O justo entra e fica justo: recebe a recompensa. O mau entra e fica mau: logo o castigo abate-se sobre ele, enquanto for mau: e não podendo mais mudar, fica mau eternamente e merece como tal um castigo eterno.

Como queres receber de Deus os castigos por teus pecados?

Por São Luiz Maria Grignion de Montfort

Com efeito, queridos Amigos da Cruz, sois todos pecadores. Não há um só dentre vós que não mereça o inferno, e eu mais que ninguém. É preciso que nossos pecados sejam castigados neste mundo ou no outro. Se o forem neste, não o serão no outro.

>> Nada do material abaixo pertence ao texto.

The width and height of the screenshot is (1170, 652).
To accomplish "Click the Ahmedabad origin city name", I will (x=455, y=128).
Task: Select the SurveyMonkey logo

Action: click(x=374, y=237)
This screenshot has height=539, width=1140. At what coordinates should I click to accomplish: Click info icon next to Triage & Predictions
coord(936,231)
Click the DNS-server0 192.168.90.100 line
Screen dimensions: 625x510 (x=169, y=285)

Se Deus os castigar neste mundo de acordo conosco, esta punição será amorosa: quem há de castigar será a misericórdia, que reina neste mundo, e não a justiça rigorosa. O castigo será leve e passageiro, acompanhado de atenuantes e de méritos, seguido de recompensas no tempo e na eternidade.

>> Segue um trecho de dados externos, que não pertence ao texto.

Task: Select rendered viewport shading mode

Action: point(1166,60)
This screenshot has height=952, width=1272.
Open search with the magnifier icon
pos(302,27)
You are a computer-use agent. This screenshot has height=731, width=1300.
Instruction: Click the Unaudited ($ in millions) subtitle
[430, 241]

Mas se o castigo necessário dos pecados que cometemos for no tempo reservado para o outro mundo, a punição caberá à justiça vingadora de Deus, que leva tudo a fogo e sangue! Castigo espantoso, horrendo, inefável, incompreensível: Quem conhece o poder de tua cólera?” ( Sl 89, 2). Castigo sem misericórdia, sem piedade, sem alívio, sem méritos, sem limite e sem fim. Sim, sem fim: esse pecado mortal de um momento, que cometestes; esse pensamento mau e voluntário, que escapou a vosso conhecimento, essa palavra que o vento levou; essa açãozinha contra a lei de Deus, que durou tão pouco, será punida eternamente, enquanto Deus for Deus, com os demônios no inferno, sem que o Deus das vinganças tenha piedade de vossos soluços e de vossas lágrimas, capazes de fender as pedras! Sofrer para sempre sem mérito, sem misericórdia e sem fim!

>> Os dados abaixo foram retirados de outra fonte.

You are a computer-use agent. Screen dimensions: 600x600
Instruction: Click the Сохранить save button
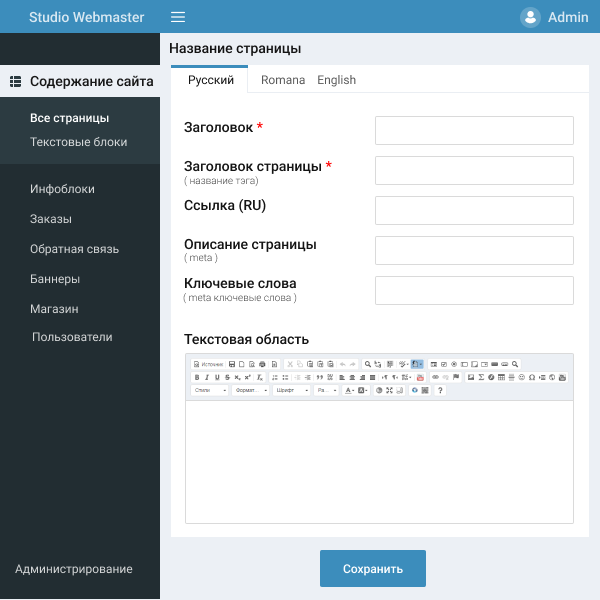coord(372,569)
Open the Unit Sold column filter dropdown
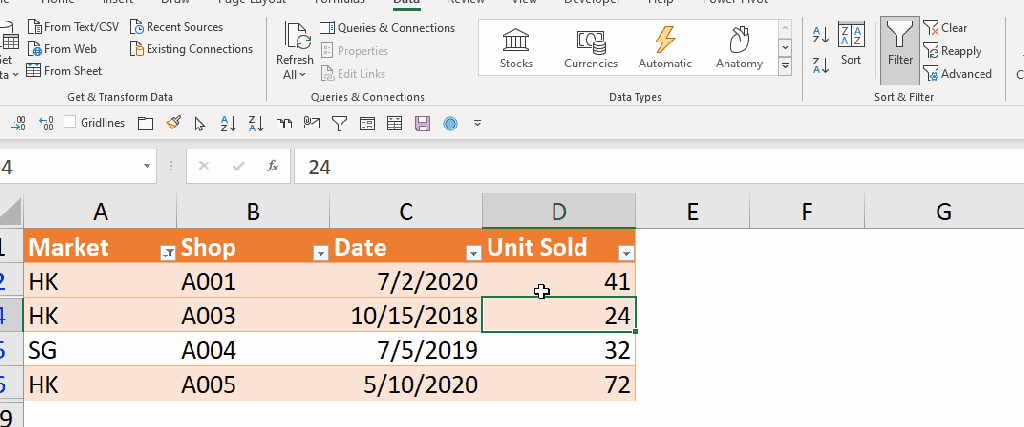 coord(625,253)
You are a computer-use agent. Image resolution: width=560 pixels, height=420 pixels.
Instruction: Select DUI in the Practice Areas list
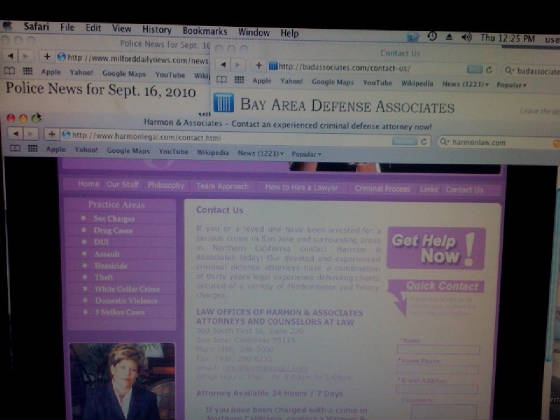(101, 242)

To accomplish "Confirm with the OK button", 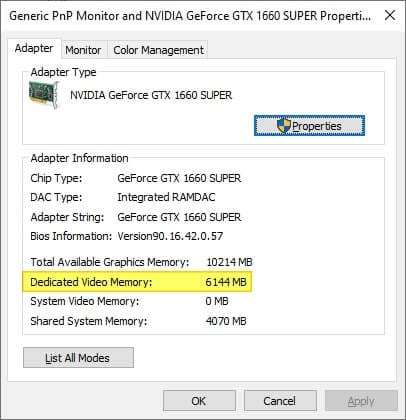I will 199,401.
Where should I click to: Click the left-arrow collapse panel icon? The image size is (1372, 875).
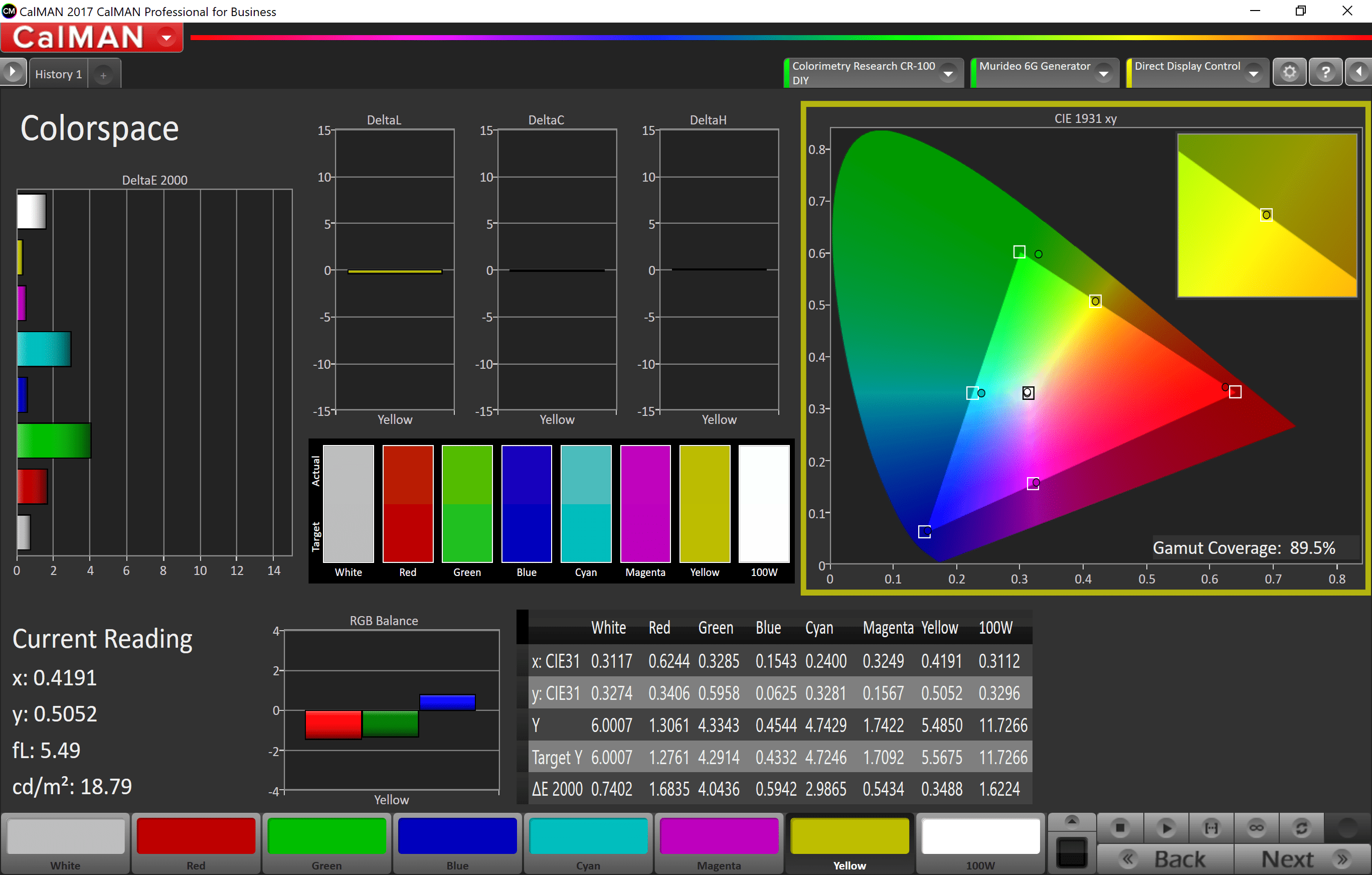[x=1359, y=72]
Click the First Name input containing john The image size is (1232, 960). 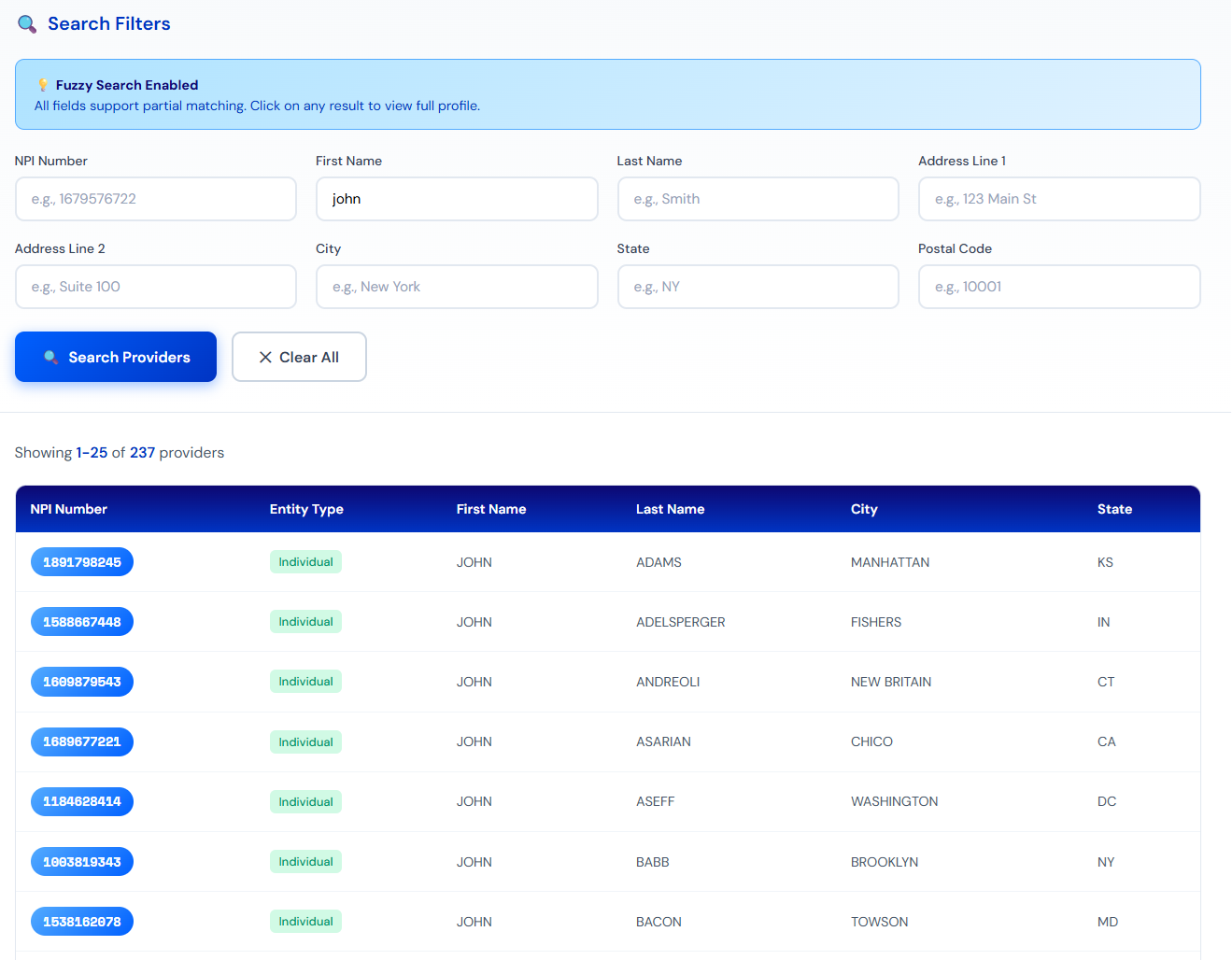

Será que pensamos nisto, queridos Irmãos e Irmãs, quando sofremos alguma pena neste mundo? Como somos felizes de poder trocar tão vantajosamente uma pena eterna e infrutífera por outra, passageira e meritória, carregando nossa cruz com paciência! Quantas dívidas temos a pagar! Quantos pecados temos, cuja expiação, mesmo após amarga contrição e confissão sincera, será preciso que soframos no purgatório durante séculos inteiros, porque nos contentamos, neste mundo, de penitências leves demais! Ah! Paguemos neste mundo de forma amigável, levando bem nossa cruz! Tudo deverá ser pago rigorosamente no outro, até o último centavo, mesmo uma palavra ociosa. “No dia do castigo deveremos dar conta de toda palavra ociosa que houvermos dito” (Mt 12, 36). Se pudéssemos arrebatar ao demônio o livro de morte, onde anotou os nossos pecados todos e a pena que lhes corresponde, que grande “debet” verificaríamos, e como nos sentiríamos encantados de sofrer durante anos inteiros neste mundo, para não sofrer um só dia no outro!